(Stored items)
────

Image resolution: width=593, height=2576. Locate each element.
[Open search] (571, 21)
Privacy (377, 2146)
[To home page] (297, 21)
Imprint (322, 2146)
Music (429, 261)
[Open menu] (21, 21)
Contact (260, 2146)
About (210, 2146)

────

Required action: Word for word, repeat every record.

Task output:
Image resolution: width=593, height=2576. Locate each element.
[Open search] (571, 21)
Privacy (377, 2146)
[To home page] (297, 21)
Imprint (322, 2146)
Music (429, 261)
[Open menu] (21, 21)
Contact (260, 2146)
About (210, 2146)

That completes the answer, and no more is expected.